Кати присутствовала, когда объявили новость о Катыни, и сказала, что хочет поехать. Русские немедленно пригласили ее и Джона Мелби, молодого атташе посольства. Они приготовили специальный поезд: международные спальные вагоны, вагон-ресторан, обитый красным деревом, множество икры, шампанского, масла, белого хлеба, копченого лосося, пирожных, беф-строганова, киевских котлет, – и мы тронулись, чтобы посмотреть на одну из великих трагедий войны.
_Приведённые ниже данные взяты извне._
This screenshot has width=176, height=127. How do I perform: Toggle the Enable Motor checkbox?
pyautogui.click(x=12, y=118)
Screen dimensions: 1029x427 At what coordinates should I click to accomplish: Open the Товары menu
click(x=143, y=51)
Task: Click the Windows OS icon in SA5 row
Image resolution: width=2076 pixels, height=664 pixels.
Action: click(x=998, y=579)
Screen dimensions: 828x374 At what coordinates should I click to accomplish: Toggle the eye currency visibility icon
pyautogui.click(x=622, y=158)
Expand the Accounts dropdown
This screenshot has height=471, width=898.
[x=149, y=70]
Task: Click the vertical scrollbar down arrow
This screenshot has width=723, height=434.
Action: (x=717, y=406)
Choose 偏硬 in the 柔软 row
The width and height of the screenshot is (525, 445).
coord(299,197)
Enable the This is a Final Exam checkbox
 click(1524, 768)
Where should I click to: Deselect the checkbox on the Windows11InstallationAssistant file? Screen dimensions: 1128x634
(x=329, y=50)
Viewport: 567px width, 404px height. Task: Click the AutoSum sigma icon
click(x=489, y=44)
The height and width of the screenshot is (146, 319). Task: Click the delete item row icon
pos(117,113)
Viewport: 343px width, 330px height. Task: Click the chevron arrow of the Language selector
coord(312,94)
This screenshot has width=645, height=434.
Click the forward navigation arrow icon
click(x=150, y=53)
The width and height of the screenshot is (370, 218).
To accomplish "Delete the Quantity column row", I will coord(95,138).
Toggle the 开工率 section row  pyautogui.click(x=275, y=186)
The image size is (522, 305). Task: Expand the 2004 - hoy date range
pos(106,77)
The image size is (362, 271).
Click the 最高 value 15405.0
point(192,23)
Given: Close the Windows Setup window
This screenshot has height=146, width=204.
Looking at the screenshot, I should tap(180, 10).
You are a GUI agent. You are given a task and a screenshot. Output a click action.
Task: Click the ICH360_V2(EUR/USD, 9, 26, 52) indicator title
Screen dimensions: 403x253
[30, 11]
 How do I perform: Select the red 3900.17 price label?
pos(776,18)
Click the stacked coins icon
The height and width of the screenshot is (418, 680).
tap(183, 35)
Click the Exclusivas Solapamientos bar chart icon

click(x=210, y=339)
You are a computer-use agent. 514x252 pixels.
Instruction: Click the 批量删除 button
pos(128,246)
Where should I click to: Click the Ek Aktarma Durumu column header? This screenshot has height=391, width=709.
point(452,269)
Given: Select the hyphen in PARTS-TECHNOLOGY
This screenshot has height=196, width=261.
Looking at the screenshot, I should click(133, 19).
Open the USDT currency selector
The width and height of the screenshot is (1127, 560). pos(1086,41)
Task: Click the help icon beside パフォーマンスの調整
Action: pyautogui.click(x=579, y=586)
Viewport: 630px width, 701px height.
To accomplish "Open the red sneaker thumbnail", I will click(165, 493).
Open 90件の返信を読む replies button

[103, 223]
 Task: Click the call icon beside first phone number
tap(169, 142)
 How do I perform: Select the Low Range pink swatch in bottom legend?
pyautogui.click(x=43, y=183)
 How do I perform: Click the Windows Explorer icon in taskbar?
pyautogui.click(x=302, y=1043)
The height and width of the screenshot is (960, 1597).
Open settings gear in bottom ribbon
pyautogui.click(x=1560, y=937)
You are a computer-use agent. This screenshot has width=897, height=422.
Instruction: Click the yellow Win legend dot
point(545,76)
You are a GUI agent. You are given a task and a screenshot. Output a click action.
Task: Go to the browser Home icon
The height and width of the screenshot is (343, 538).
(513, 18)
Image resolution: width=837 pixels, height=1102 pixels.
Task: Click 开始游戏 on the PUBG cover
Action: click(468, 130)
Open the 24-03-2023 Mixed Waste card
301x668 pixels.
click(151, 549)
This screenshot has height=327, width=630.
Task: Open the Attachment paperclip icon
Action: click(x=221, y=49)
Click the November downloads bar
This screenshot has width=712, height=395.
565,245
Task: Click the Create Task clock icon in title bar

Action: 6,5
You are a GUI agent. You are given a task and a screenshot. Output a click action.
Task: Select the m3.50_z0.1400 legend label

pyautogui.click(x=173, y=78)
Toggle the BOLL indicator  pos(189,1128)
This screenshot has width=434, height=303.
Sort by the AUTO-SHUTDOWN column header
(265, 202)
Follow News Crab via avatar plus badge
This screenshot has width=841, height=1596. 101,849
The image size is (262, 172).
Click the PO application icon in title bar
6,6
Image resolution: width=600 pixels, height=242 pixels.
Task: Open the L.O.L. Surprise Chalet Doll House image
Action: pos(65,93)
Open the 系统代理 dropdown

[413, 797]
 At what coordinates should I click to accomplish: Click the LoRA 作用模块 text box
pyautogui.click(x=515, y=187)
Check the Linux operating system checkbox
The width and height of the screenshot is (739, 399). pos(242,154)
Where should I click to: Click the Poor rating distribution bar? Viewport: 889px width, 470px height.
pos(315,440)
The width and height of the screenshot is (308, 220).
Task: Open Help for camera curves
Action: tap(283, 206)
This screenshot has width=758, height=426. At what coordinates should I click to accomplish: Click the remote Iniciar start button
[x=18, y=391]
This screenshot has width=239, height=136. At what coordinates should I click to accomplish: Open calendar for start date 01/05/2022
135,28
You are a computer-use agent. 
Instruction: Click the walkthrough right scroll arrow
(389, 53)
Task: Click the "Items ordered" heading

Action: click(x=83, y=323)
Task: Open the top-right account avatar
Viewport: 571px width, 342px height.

Русские отбили Смоленск в сентябрь 1943 года и теперь готовились к запуску своей пропагандистской бомбы. Западные корреспонденты были приглашены как часть декорации. Я не думаю, что участие Кати Гарриман и Джона Мелби было частью расчетов политики США. Думаю, что это произошло в результате продиктованного минутным настроением рефлекса, хотя Авереллу Гарриману действительно надоели «лондонские» поляки и, вернувшись из Катыни, он сказал мне, что давно был убежден в том, что поляки попались на удочку немецкой версии преступления, и увиденное им укрепило его в этом убеждении.
Я глубоко благодарен советскому отделу печати за устройство этой поездки. Она была (и остается) хорошим уроком советских методов. Неуместной была роскошь этого поезда, снабженного белоснежным постельным бельем, перинами, душистым мылом, одетыми в белое официантами, роскошь, словно для царя.
Впрочем, это мог быть один из царских поездов. Сидеть в вагоне-ресторане за столом, полным бутылок, хрусталя и серебра, тарелок, на которых громоздились закуски, и из-за кружевных занавесок видеть рядом, на соседних путях, деревянные теплушки, откуда раненые красноармейцы, с головами в кровавых бинтах, руками в гипсе, ампутированными ногами, смотрели на нас, трясясь возле своих печурок, было почти невыносимо.
Автор этого свидетельства, как и другие журналисты, не был убежден мнимыми доказательствами, которые им представили. Поэтому он воздержался и не высказал мнения, чьих рук дело Катынь. Но американский посол в Москве Аверелл Гарриман дал себя убедить. А иметь своим врагом американского посла – это, конечно, усугубляло катастрофическое положение польского правительства в Лондоне.